**Exercise data**:
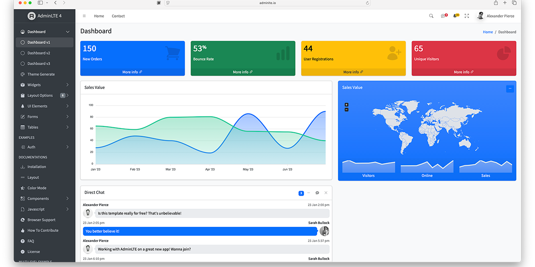Open contacts icon in Direct Chat header
Screen dimensions: 535x267
click(x=317, y=193)
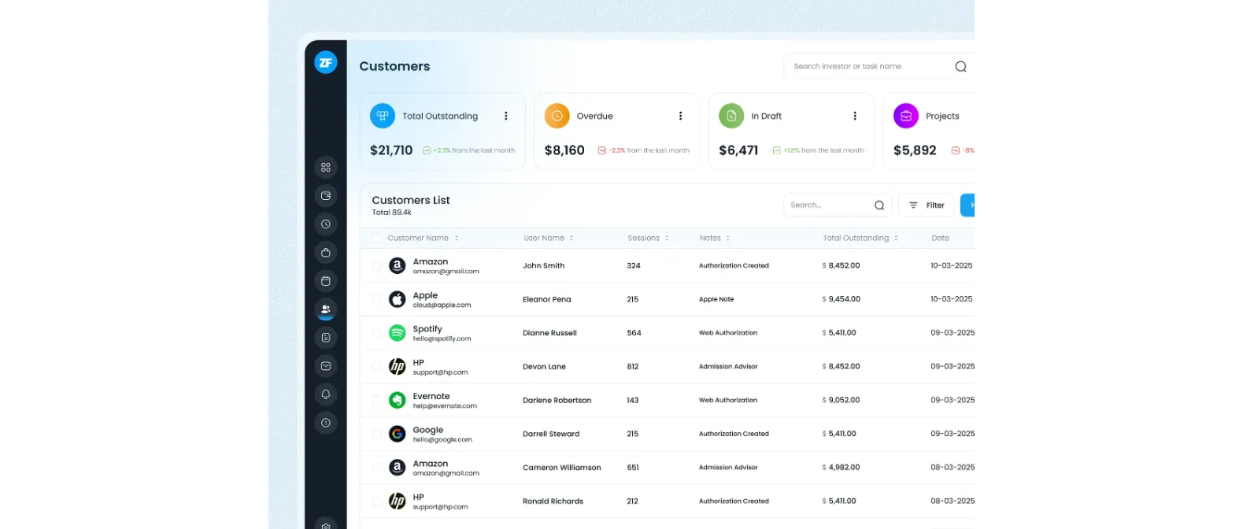Image resolution: width=1243 pixels, height=529 pixels.
Task: Sort by Customer Name column arrows
Action: pos(457,238)
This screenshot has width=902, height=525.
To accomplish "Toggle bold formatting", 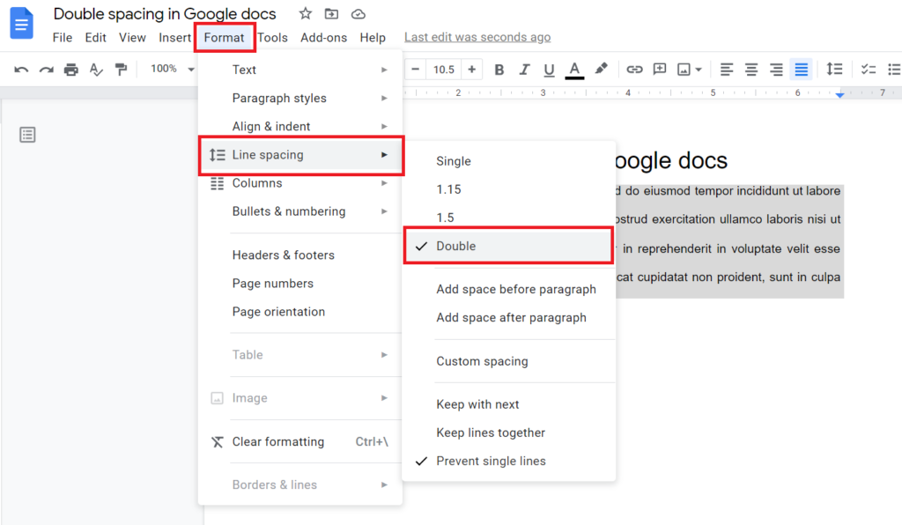I will (499, 69).
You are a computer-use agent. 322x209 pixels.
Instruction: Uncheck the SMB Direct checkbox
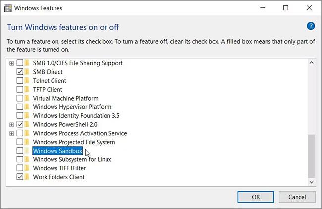pos(20,72)
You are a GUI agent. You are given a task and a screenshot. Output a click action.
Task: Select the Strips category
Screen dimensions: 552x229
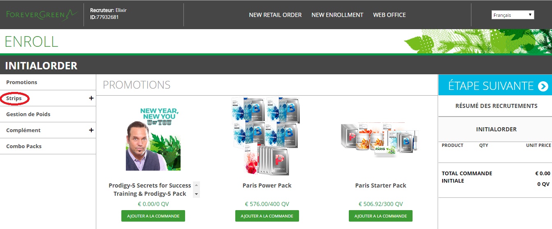point(14,98)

**What you need to do**:
Show all lines from the data above in which the word "agent" appears.

**Answer to the exercise**:
You are a computer-use agent. 322x209 pixels.
You are a GUI agent. You are given a task and a screenshot. Output a click action.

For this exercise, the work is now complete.